Finding a Match: The Role of Ion Transporters in Streptolysin S-Mediated Group A Streptococcal Infection

Group A Streptococcus (GAS, Streptococcus pyogenes) is a Gram-positive, human-associated bacterium that ranges from an asymptomatic colonizer to a significant pathogen. The diseases caused by GAS can range from mild and self-limiting to severe and life-threatening, and post-infectious immune complications can also occur. In all, GAS infections and related sequelae account for more than half a million annual deaths worldwide. GAS is a versatile pathogen that utilizes several virulence factors to contribute to disease, and their effects include lysing host cells, manipulating host immune responses and coagulation, and enabling GAS to adhere to host components. One example is Streptolysin S (SLS), which is especially important for invasive GAS infections.

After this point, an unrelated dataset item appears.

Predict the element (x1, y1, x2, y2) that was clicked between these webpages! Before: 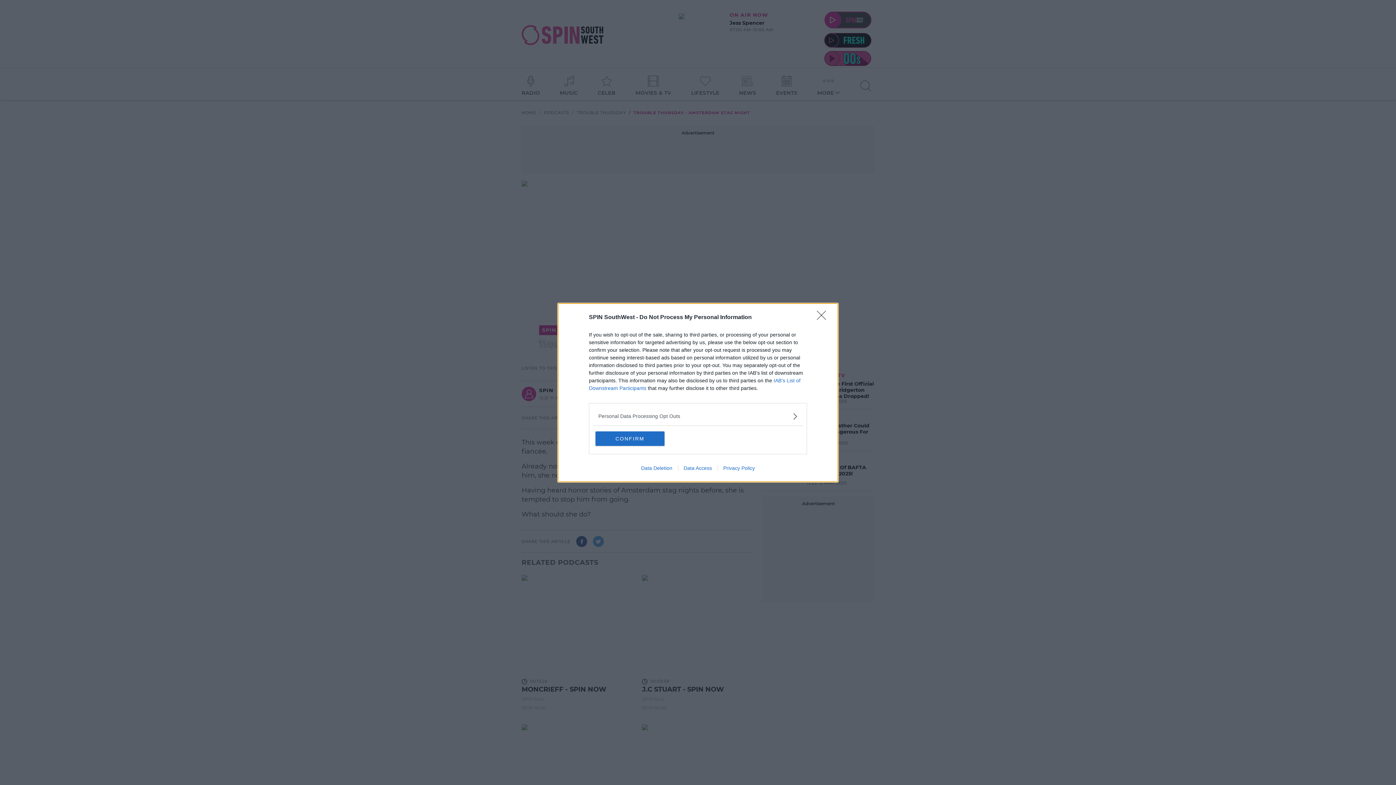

SLS is predominantly associated with lysing erythrocytes, and it also induces inflammation and cytotoxicity in other host cells.

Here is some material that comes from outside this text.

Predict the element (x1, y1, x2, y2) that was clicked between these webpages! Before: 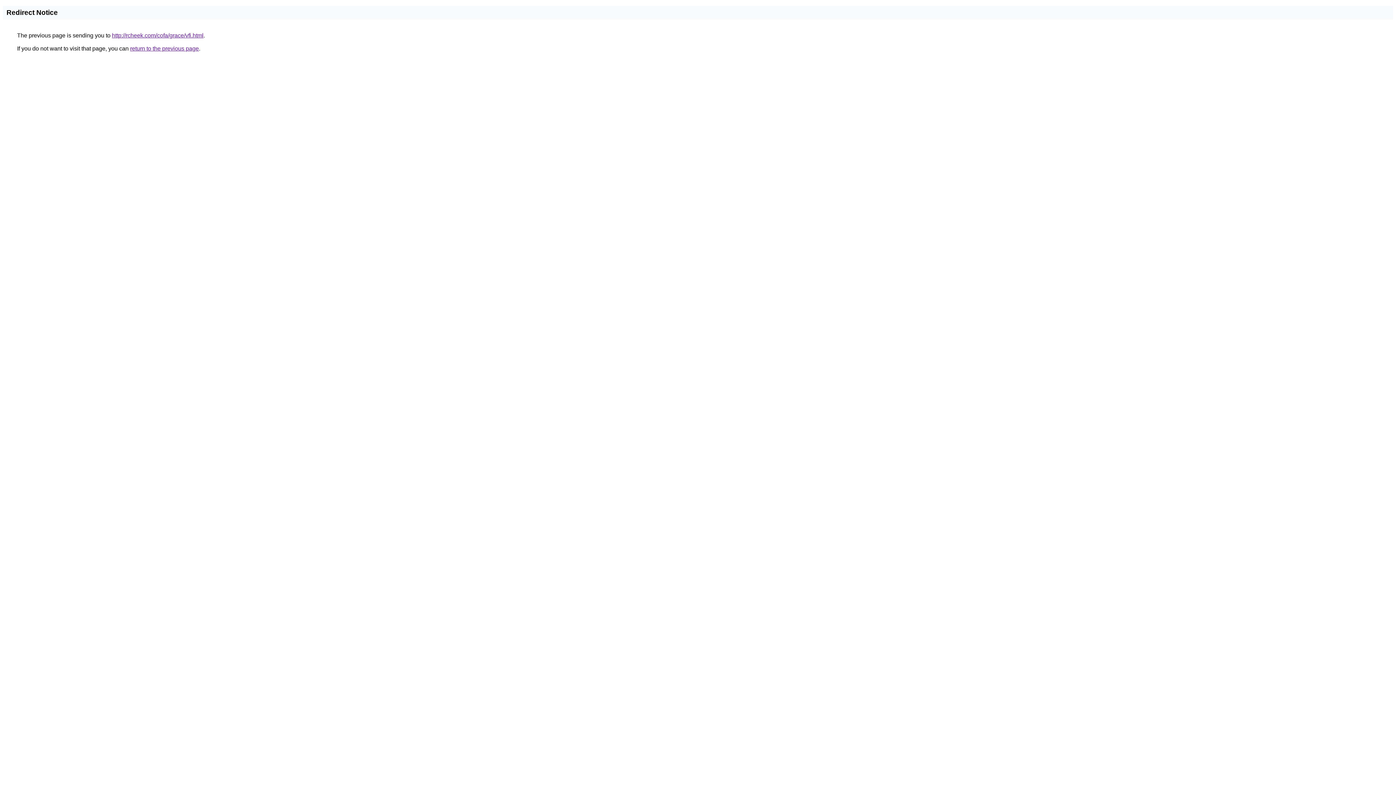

Recent evidence has suggested that SLS targets the membrane-associated ion transporter Band 3 to lyse erythrocytes, challenging the traditional hypothesis that SLS lyses host cells by disrupting cell membranes. However, the possibility that SLS targets other proteins to induce cytolytic effects in non-erythrocytic contexts has not been explored. Here, we use chemical inhibition studies to demonstrate that SLS induces cytotoxicity in human keratinocytes by targeting additional proteins involved in ion transport during GAS infections. These effects could be mitigated by treating keratinocytes with multiple stilbenedisulfonate compounds, which are associated with the inhibition of multiple ion transporters. Subsequent bioinformatics analysis and studies with more specific chemical inhibitors identified the electroneutral sodium-bicarbonate cotransporter NBCn1 as a protein target of SLS during GAS infections of epithelial cells. Targeted disruption of NBCn1 by SLS was associated with intracellular acidification in human keratinocytes, indicating a role for pH regulation in the host response to SLS. Together, these results expand on previously identified host signaling responses to SLS in keratinocytes by identifying a host protein that is targeted by the toxin to cause these signaling events, and support the hypothesis that GAS uses SLS as a multifunctional toxin to increase disease severity in several ways during infection. Further elucidation of how SLS targets host factors to promote disease has implications for the development of therapeutics for invasive GAS infections.